Vice President Joe Biden
WASHINGTON (AP) — It's more than a month before Donald Trump even enters the White House, but Joe Biden says he's running for president in 2020.
Maybe.
"I'm going to run in 2020. For president. So, uh, what the hell, man," the departing vice president told reporters Monday with only a slight smile on his face. Given a chance to walk it back, he did — but only a bit.
Asked if he was joking, he said: "I'm not committing not to run. I'm not committing to anything. I learned a long time ago, fate has a strange way of intervening."
Biden, who turned 74 last month, will turn 78 shortly after the 2020 election. Ronald Reagan was just a few days short of turning 78 when he left office in January 1989, making him the oldest person to serve as president.
The vice president decided to not seek the White House in 2015 and instead backed this year's eventual Democratic presidential nominee, Hillary Clinton. He ran unsuccessfully for his party's nomination in 2008, when now-President Barack Obama selected him as his running mate, and in 1988.

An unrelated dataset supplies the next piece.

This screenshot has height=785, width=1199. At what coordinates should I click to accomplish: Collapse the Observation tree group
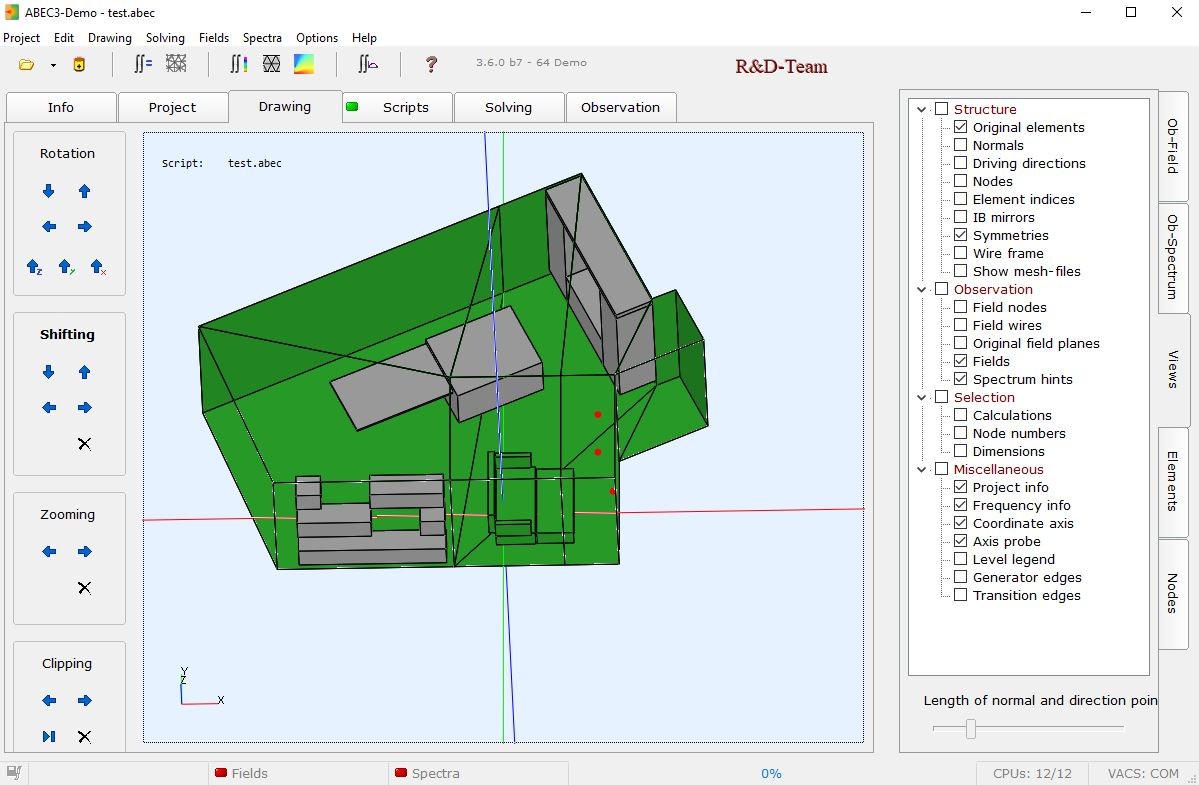pos(921,289)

Biden was asked about his plans while chatting with reporters after presiding over Senate debate on a biomedical research bill he's supporting.
A senator for 36 years before becoming vice president, Biden was emotional after Senate Majority Leader Mitch McConnell, R-Ky., a friend, got the Senate to name a portion of the measure after Biden's son, Beau, who died of cancer last year.
Shortly after Biden was first elected to the Senate in 1972, his first wife and year-old daughter died in a car crash.